Сон слетел, и вместо него принялась набухать яростная досада, что такое вот
милое приключение так дико закончилось. И за постель, согласитесь, неловко.
И чумичка эта в лоскуты пьяная... Не сбежать ли - срочно расплатиться - и,
допустим, в Питер, живет там одна... Как, впрочем, и здесь, в Москве, ему
наверняка будут рады, по крайней мере в двух... даже в трех домах. Нет,
чушь. В России бытует плебейское правило "сдавать номер" - как рапорт. А как
его с д а ш ь с этой задрыгой! Гарри вспомнил камуфляжного хряка и его
свинцовый затылок. Фу, что за мысли...
Он докуривал вторую пачку, когда Лиза вдруг открыла глаза и рывком села.
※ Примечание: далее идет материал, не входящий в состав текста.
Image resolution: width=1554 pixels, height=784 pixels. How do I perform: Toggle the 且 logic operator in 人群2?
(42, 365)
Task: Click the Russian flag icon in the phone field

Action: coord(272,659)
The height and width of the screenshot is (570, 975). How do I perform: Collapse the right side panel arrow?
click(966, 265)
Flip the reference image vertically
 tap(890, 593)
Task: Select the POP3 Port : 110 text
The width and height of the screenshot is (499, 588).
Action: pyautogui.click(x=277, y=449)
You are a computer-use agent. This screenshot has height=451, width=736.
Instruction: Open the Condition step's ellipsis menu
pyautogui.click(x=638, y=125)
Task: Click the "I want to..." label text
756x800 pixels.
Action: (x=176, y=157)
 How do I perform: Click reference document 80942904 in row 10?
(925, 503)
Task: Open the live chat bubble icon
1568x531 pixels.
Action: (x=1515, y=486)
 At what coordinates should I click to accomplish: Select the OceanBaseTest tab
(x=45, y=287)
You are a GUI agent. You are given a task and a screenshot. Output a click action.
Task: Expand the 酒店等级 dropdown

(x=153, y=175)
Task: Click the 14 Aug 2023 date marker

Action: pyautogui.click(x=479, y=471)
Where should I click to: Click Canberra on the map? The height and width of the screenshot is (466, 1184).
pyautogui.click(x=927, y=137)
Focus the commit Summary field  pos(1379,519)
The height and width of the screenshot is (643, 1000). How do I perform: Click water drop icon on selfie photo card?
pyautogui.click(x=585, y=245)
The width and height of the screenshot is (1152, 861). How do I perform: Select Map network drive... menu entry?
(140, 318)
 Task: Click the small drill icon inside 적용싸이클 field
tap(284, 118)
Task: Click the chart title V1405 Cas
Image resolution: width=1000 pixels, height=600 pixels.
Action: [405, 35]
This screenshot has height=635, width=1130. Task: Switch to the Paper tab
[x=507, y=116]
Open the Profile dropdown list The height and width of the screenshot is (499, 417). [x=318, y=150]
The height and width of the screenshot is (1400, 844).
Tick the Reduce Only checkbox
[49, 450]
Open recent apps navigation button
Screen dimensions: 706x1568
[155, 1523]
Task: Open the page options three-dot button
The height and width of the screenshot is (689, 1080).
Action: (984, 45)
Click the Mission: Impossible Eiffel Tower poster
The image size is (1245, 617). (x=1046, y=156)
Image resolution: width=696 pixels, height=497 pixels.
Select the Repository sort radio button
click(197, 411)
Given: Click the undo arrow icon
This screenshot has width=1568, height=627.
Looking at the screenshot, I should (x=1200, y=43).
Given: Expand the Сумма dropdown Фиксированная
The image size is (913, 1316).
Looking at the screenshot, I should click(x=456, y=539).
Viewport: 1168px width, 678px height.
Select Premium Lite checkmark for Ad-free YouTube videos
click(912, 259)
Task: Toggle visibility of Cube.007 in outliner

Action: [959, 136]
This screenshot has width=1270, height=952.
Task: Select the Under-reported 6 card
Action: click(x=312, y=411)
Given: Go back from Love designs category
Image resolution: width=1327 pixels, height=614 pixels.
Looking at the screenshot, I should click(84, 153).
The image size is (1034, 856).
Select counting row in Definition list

Огляделась, пытаясь поймать удирающие воспоминания. Увидела рядом хмурого
Гарри, провела рукой по своей голой груди, вскрикнула, натянула до
подбородка одеяло.
- Сколько времени?
- "Который час" у вас, я слышал, говорят... - Озноб вновь накатывал на Гарри
и как бы звон, колокольное гудение в бедрах и затылке... Спокойно, Гарри,
взгляни на размозженного партнера: его не так-то легко заподозрить в
увлеченности перспективой блаженства.
Лиза вспомнила про маму и закрыла глаза от ужаса, молясь, чтобы все это был
сон, чтобы вся эта комната, и этот голый дядька с сигаретой, и сама она,
голая и - ой, мамочки, вся мокрая, этого только не хватало... (Лиза
проверила украдкой пальцем) - ох, вот кошмар, голая, в луже крови... - чтобы
все это выцвело, развалилось и истлело, как именно кошмар...
Водянистая голубизна за окном вполне могла означать рассвет.
- Да не смотрите же на меня! Который час?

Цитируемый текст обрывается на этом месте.